Could you reproduce the lines below from the one with "How do I perform: Click Serviceable" through the one with "Task: Click the 76,05 € purchase price value"? Keep both ends and add nothing.
─── Data ───
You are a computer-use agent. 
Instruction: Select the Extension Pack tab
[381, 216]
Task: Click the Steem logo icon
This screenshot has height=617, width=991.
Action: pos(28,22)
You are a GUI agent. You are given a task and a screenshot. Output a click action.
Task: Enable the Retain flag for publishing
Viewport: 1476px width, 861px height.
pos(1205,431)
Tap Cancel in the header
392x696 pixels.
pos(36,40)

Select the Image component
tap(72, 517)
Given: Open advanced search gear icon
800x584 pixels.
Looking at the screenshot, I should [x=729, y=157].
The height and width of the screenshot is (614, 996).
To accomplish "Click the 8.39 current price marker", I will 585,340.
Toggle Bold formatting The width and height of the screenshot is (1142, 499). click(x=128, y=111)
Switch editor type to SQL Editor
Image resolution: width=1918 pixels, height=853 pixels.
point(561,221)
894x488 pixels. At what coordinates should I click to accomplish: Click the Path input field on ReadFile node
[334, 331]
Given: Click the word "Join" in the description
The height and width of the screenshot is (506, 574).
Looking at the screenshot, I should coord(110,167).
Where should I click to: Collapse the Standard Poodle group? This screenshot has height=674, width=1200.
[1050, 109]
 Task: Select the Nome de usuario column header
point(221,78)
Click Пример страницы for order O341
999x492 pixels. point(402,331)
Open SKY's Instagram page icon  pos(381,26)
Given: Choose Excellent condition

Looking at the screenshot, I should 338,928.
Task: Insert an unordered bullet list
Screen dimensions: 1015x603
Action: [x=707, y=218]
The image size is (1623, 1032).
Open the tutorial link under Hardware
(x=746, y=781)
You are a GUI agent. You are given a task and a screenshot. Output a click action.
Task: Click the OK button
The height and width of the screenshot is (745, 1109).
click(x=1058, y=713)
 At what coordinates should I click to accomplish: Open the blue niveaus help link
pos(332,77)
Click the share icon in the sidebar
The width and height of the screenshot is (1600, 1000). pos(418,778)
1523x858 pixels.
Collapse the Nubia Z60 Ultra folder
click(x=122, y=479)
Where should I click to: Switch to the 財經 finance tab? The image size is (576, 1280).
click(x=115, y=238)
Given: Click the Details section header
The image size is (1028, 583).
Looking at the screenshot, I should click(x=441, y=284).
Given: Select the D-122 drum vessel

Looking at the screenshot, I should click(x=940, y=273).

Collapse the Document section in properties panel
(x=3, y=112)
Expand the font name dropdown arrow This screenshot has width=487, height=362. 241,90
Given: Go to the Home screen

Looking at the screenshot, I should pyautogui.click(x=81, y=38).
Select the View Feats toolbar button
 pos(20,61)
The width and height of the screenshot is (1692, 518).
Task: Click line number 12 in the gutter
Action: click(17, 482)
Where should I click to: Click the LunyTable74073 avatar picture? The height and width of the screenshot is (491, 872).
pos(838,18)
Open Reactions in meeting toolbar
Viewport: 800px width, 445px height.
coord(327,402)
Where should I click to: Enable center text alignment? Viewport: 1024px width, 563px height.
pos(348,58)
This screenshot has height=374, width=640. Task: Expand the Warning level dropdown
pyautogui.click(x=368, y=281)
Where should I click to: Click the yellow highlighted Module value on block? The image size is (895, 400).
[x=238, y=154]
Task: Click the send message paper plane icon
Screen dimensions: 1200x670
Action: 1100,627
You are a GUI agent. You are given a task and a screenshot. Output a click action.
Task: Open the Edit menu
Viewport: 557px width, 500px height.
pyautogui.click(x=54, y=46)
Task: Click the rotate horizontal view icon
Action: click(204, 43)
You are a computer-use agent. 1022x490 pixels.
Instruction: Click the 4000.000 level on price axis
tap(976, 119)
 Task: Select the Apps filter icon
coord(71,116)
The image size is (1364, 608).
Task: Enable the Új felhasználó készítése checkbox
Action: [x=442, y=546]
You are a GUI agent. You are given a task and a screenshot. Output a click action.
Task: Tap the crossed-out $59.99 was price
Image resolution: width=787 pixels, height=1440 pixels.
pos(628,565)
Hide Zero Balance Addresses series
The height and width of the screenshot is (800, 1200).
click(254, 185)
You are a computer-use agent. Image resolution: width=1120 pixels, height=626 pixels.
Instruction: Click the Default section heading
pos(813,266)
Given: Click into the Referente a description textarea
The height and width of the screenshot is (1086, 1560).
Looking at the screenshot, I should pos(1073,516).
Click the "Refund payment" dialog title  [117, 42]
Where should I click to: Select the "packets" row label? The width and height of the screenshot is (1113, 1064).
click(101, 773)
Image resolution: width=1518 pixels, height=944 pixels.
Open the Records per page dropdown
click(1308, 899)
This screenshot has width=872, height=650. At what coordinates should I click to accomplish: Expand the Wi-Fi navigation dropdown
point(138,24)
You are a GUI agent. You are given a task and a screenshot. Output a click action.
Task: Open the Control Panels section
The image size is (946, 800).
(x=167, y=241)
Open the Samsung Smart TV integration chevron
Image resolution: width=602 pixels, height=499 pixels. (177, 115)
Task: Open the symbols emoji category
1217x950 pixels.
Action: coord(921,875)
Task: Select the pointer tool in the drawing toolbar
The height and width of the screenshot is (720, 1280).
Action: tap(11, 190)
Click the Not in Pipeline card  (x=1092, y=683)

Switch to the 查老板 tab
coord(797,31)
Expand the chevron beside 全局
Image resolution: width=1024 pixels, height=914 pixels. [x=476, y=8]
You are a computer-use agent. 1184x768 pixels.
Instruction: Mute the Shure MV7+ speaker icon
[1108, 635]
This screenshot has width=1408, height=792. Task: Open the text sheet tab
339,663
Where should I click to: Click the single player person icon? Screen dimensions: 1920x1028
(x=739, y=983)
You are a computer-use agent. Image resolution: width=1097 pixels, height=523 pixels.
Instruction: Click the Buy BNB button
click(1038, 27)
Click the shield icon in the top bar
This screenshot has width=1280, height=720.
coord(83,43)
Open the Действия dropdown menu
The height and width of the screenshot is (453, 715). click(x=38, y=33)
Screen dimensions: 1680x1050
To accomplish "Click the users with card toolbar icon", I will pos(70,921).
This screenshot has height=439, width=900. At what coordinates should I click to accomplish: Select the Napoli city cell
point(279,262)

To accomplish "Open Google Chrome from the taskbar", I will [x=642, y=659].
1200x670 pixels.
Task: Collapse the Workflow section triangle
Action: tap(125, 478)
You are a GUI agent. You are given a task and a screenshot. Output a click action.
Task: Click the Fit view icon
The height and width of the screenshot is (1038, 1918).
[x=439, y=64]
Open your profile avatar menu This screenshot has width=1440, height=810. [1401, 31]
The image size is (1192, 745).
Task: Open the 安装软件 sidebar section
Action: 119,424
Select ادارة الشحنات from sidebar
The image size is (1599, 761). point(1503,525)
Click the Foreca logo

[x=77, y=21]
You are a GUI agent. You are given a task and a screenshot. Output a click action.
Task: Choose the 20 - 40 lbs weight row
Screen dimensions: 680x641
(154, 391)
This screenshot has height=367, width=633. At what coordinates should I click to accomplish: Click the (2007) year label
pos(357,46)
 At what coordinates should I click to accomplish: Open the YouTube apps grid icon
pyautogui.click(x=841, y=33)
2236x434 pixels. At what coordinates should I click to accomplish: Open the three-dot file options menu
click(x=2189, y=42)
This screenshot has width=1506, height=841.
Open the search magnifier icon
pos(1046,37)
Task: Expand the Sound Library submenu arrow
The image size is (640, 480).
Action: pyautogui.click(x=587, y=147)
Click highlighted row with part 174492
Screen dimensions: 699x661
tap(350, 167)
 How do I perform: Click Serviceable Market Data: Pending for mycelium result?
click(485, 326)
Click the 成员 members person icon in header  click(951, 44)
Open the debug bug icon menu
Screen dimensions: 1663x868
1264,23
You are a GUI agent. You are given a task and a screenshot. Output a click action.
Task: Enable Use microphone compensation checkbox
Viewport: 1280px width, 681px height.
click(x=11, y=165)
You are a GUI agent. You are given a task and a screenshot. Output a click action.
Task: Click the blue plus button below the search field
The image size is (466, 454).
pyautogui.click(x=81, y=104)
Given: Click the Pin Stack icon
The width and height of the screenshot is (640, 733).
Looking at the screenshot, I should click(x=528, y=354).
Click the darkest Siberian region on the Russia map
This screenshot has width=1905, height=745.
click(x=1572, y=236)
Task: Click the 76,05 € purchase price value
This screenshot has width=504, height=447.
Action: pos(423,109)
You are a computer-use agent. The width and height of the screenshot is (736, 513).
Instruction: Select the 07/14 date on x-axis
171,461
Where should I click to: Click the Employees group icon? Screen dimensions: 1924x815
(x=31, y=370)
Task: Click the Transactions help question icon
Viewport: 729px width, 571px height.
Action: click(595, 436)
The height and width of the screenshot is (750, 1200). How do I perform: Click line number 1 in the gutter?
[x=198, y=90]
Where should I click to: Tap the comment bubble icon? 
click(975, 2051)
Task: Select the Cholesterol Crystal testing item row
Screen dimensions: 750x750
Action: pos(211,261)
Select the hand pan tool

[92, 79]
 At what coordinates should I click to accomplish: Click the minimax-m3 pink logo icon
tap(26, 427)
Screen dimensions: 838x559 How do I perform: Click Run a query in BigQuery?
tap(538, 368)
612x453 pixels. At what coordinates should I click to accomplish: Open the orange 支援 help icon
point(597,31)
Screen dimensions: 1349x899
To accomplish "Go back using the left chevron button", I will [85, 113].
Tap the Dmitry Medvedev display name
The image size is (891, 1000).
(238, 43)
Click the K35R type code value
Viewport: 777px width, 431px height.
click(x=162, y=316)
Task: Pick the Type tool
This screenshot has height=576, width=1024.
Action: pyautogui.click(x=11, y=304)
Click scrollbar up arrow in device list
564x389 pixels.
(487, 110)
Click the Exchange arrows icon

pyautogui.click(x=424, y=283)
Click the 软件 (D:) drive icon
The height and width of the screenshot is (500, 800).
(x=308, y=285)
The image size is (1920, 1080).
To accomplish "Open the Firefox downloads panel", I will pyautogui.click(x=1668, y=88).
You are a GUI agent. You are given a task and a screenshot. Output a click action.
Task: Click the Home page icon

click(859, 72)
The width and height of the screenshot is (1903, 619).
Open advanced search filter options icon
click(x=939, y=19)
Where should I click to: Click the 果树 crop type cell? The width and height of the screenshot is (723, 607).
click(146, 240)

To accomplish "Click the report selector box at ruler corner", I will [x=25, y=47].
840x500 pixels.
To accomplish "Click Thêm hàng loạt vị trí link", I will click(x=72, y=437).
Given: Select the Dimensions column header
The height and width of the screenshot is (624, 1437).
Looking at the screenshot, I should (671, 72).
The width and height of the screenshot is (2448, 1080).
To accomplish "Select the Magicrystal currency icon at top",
───
- Response below -
 How do I perform: Click Serviceable Market Data: Pending for mycelium result?
click(485, 326)
Click the 成员 members person icon in header  click(951, 44)
Open the debug bug icon menu
Screen dimensions: 1663x868
1264,23
You are a GUI agent. You are given a task and a screenshot. Output a click action.
Task: Enable Use microphone compensation checkbox
Viewport: 1280px width, 681px height.
click(x=11, y=165)
You are a GUI agent. You are given a task and a screenshot. Output a click action.
Task: Click the blue plus button below the search field
The image size is (466, 454).
pyautogui.click(x=81, y=104)
Given: Click the Pin Stack icon
The width and height of the screenshot is (640, 733).
Looking at the screenshot, I should click(x=528, y=354).
Click the darkest Siberian region on the Russia map
This screenshot has width=1905, height=745.
click(x=1572, y=236)
Task: Click the 76,05 € purchase price value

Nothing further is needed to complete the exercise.